Rewrite all the items, changing each "At what coordinates should I click to accomplish" to "Where do I click to do" and leaving everything else untouched.

| WORKING DATA |
•••
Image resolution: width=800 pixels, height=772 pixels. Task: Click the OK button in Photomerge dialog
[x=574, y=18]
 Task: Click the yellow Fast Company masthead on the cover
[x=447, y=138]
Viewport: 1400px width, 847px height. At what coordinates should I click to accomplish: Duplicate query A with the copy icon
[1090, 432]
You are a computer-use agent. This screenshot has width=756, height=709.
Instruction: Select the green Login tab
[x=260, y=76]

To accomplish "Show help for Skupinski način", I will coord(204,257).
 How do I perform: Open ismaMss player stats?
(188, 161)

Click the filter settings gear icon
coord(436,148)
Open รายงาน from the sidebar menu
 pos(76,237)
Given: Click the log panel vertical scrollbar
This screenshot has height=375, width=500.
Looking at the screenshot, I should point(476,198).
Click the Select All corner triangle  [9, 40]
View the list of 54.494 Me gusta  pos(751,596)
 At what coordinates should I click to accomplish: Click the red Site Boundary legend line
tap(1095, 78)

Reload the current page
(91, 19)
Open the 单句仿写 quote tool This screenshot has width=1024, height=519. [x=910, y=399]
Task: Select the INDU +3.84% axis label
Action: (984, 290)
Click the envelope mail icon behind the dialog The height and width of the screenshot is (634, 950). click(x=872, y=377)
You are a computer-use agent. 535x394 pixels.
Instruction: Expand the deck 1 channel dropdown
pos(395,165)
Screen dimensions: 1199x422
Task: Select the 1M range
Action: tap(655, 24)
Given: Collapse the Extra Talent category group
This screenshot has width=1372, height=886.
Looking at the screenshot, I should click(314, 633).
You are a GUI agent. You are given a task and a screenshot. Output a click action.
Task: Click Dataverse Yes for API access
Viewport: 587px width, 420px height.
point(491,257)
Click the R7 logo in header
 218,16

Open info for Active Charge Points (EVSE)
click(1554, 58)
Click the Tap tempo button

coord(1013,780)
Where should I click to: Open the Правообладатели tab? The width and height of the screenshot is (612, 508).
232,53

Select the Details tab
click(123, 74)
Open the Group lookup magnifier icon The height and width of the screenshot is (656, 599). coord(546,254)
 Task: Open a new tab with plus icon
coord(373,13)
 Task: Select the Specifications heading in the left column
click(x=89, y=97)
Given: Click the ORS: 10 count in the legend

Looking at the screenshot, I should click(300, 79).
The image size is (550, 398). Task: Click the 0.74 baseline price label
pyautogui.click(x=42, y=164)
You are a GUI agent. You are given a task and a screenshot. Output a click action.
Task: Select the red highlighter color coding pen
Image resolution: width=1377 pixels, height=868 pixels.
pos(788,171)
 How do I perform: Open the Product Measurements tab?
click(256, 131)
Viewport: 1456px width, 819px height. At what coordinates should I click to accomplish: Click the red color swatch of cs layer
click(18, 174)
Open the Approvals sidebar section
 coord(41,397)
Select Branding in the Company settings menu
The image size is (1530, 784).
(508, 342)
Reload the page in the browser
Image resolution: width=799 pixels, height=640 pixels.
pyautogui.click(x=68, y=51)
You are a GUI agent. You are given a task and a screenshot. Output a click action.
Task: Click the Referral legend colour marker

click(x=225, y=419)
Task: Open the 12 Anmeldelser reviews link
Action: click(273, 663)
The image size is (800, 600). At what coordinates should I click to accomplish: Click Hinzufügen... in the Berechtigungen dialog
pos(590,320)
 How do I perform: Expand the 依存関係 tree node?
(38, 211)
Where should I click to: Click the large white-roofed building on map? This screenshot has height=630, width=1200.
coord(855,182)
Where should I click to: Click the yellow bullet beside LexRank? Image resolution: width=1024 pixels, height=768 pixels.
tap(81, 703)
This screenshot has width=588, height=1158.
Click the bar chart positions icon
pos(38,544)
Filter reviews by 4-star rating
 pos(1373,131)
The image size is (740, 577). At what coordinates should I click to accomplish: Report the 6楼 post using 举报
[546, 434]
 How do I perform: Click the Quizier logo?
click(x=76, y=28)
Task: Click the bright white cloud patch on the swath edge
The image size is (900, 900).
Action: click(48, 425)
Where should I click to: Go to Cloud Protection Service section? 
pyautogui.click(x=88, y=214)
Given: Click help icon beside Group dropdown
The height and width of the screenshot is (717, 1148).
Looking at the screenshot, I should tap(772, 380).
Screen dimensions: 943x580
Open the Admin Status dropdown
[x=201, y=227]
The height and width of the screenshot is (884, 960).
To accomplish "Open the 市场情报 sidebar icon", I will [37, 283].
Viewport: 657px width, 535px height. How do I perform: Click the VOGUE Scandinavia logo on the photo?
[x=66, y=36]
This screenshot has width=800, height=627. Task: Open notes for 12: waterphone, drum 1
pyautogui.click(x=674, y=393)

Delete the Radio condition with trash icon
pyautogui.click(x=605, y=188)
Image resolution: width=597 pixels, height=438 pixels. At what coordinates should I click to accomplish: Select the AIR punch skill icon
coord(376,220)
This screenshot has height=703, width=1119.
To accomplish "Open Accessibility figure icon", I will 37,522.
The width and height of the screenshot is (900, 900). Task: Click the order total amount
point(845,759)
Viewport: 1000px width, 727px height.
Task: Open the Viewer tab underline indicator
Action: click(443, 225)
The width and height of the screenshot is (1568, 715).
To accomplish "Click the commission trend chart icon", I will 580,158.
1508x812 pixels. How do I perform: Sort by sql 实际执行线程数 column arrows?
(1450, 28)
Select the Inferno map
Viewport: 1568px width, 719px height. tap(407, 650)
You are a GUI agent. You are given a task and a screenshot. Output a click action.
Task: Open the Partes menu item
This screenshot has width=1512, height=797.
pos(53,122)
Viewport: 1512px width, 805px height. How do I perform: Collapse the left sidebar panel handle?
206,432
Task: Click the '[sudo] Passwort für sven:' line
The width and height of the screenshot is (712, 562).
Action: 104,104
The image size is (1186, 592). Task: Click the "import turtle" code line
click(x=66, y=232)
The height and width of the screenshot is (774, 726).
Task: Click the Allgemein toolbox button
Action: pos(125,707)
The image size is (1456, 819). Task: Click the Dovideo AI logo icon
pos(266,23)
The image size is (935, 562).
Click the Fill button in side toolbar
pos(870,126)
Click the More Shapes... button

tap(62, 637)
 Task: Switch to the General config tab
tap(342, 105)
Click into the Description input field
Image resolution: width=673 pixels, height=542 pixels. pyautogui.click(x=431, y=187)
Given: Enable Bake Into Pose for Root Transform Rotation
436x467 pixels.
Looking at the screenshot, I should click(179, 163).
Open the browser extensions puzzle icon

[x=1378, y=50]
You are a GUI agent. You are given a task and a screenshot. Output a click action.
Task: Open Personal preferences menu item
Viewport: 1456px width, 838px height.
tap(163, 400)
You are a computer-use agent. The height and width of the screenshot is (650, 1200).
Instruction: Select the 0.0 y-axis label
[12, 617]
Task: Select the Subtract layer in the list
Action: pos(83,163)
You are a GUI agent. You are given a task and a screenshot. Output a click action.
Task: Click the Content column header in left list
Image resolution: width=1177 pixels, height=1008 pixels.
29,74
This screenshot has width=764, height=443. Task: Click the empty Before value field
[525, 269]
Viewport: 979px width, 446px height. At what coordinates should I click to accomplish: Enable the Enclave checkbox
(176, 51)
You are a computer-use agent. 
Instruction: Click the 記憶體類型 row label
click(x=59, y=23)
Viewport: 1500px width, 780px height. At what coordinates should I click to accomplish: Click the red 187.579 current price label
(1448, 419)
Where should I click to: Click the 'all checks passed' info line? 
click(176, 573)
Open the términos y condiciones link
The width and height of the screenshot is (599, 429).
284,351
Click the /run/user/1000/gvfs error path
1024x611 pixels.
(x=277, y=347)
•••
| CORRECT RESULT |
Image resolution: width=800 pixels, height=772 pixels. Task: Click the OK button in Photomerge dialog
[x=574, y=18]
 Task: Click the yellow Fast Company masthead on the cover
[x=447, y=138]
Viewport: 1400px width, 847px height. Where do I click to do: Duplicate query A with the copy icon
[1090, 432]
You are a computer-use agent. This screenshot has width=756, height=709.
Instruction: Select the green Login tab
[x=260, y=76]

To accomplish "Show help for Skupinski način", I will coord(204,257).
 How do I perform: Open ismaMss player stats?
(188, 161)

Click the filter settings gear icon
coord(436,148)
Open รายงาน from the sidebar menu
 pos(76,237)
Given: Click the log panel vertical scrollbar
This screenshot has height=375, width=500.
Looking at the screenshot, I should point(476,198).
Click the Select All corner triangle  [9, 40]
View the list of 54.494 Me gusta  pos(751,596)
 Where do I click to do: Click the red Site Boundary legend line
tap(1095, 78)

Reload the current page
(91, 19)
Open the 单句仿写 quote tool This screenshot has width=1024, height=519. [x=910, y=399]
Task: Select the INDU +3.84% axis label
Action: (984, 290)
Click the envelope mail icon behind the dialog The height and width of the screenshot is (634, 950). click(x=872, y=377)
You are a computer-use agent. 535x394 pixels.
Instruction: Expand the deck 1 channel dropdown
pos(395,165)
Screen dimensions: 1199x422
Task: Select the 1M range
Action: tap(655, 24)
Given: Collapse the Extra Talent category group
This screenshot has width=1372, height=886.
Looking at the screenshot, I should click(314, 633).
You are a GUI agent. You are given a task and a screenshot. Output a click action.
Task: Click Dataverse Yes for API access
Viewport: 587px width, 420px height.
point(491,257)
Click the R7 logo in header
 218,16

Open info for Active Charge Points (EVSE)
click(1554, 58)
Click the Tap tempo button

coord(1013,780)
Where should I click to: Open the Правообладатели tab? The width and height of the screenshot is (612, 508).
232,53

Select the Details tab
click(123, 74)
Open the Group lookup magnifier icon The height and width of the screenshot is (656, 599). coord(546,254)
 Task: Open a new tab with plus icon
coord(373,13)
 Task: Select the Specifications heading in the left column
click(x=89, y=97)
Given: Click the ORS: 10 count in the legend

Looking at the screenshot, I should click(300, 79).
The image size is (550, 398). Task: Click the 0.74 baseline price label
pyautogui.click(x=42, y=164)
You are a GUI agent. You are given a task and a screenshot. Output a click action.
Task: Select the red highlighter color coding pen
Image resolution: width=1377 pixels, height=868 pixels.
pos(788,171)
 How do I perform: Open the Product Measurements tab?
click(256, 131)
Viewport: 1456px width, 819px height. Where do I click to do: Click the red color swatch of cs layer
click(18, 174)
Open the Approvals sidebar section
 coord(41,397)
Select Branding in the Company settings menu
The image size is (1530, 784).
(508, 342)
Reload the page in the browser
Image resolution: width=799 pixels, height=640 pixels.
pyautogui.click(x=68, y=51)
You are a GUI agent. You are given a task and a screenshot. Output a click action.
Task: Click the Referral legend colour marker

click(x=225, y=419)
Task: Open the 12 Anmeldelser reviews link
Action: click(273, 663)
The image size is (800, 600). Where do I click to do: Click Hinzufügen... in the Berechtigungen dialog
pos(590,320)
 How do I perform: Expand the 依存関係 tree node?
(38, 211)
Where should I click to: Click the large white-roofed building on map? This screenshot has height=630, width=1200.
coord(855,182)
Where should I click to: Click the yellow bullet beside LexRank? Image resolution: width=1024 pixels, height=768 pixels.
tap(81, 703)
This screenshot has width=588, height=1158.
Click the bar chart positions icon
pos(38,544)
Filter reviews by 4-star rating
 pos(1373,131)
The image size is (740, 577). Where do I click to do: Report the 6楼 post using 举报
[546, 434]
 How do I perform: Click the Quizier logo?
click(x=76, y=28)
Task: Click the bright white cloud patch on the swath edge
The image size is (900, 900).
Action: click(48, 425)
Where should I click to: Go to Cloud Protection Service section? 
pyautogui.click(x=88, y=214)
Given: Click help icon beside Group dropdown
The height and width of the screenshot is (717, 1148).
Looking at the screenshot, I should tap(772, 380).
Screen dimensions: 943x580
Open the Admin Status dropdown
[x=201, y=227]
The height and width of the screenshot is (884, 960).
To accomplish "Open the 市场情报 sidebar icon", I will [37, 283].
Viewport: 657px width, 535px height. How do I perform: Click the VOGUE Scandinavia logo on the photo?
[x=66, y=36]
This screenshot has width=800, height=627. Task: Open notes for 12: waterphone, drum 1
pyautogui.click(x=674, y=393)

Delete the Radio condition with trash icon
pyautogui.click(x=605, y=188)
Image resolution: width=597 pixels, height=438 pixels. Where do I click to do: Select the AIR punch skill icon
coord(376,220)
This screenshot has height=703, width=1119.
To accomplish "Open Accessibility figure icon", I will 37,522.
The width and height of the screenshot is (900, 900). Task: Click the order total amount
point(845,759)
Viewport: 1000px width, 727px height.
Task: Open the Viewer tab underline indicator
Action: click(443, 225)
The width and height of the screenshot is (1568, 715).
To accomplish "Click the commission trend chart icon", I will 580,158.
1508x812 pixels. How do I perform: Sort by sql 实际执行线程数 column arrows?
(1450, 28)
Select the Inferno map
Viewport: 1568px width, 719px height. tap(407, 650)
You are a GUI agent. You are given a task and a screenshot. Output a click action.
Task: Open the Partes menu item
This screenshot has width=1512, height=797.
pos(53,122)
Viewport: 1512px width, 805px height. How do I perform: Collapse the left sidebar panel handle?
206,432
Task: Click the '[sudo] Passwort für sven:' line
The width and height of the screenshot is (712, 562).
Action: 104,104
The image size is (1186, 592). Task: Click the "import turtle" code line
click(x=66, y=232)
The height and width of the screenshot is (774, 726).
Task: Click the Allgemein toolbox button
Action: pos(125,707)
The image size is (1456, 819). Task: Click the Dovideo AI logo icon
pos(266,23)
The image size is (935, 562).
Click the Fill button in side toolbar
pos(870,126)
Click the More Shapes... button

tap(62, 637)
 Task: Switch to the General config tab
tap(342, 105)
Click into the Description input field
Image resolution: width=673 pixels, height=542 pixels. pyautogui.click(x=431, y=187)
Given: Enable Bake Into Pose for Root Transform Rotation
436x467 pixels.
Looking at the screenshot, I should click(179, 163).
Open the browser extensions puzzle icon

[x=1378, y=50]
You are a GUI agent. You are given a task and a screenshot. Output a click action.
Task: Open Personal preferences menu item
Viewport: 1456px width, 838px height.
tap(163, 400)
You are a computer-use agent. The height and width of the screenshot is (650, 1200).
Instruction: Select the 0.0 y-axis label
[12, 617]
Task: Select the Subtract layer in the list
Action: pos(83,163)
You are a GUI agent. You are given a task and a screenshot. Output a click action.
Task: Click the Content column header in left list
Image resolution: width=1177 pixels, height=1008 pixels.
29,74
This screenshot has width=764, height=443. Task: Click the empty Before value field
[525, 269]
Viewport: 979px width, 446px height. Where do I click to do: Enable the Enclave checkbox
(176, 51)
You are a computer-use agent. 
Instruction: Click the 記憶體類型 row label
click(x=59, y=23)
Viewport: 1500px width, 780px height. Where do I click to do: Click the red 187.579 current price label
(1448, 419)
Where should I click to: Click the 'all checks passed' info line? 
click(176, 573)
Open the términos y condiciones link
The width and height of the screenshot is (599, 429).
284,351
Click the /run/user/1000/gvfs error path
1024x611 pixels.
(x=277, y=347)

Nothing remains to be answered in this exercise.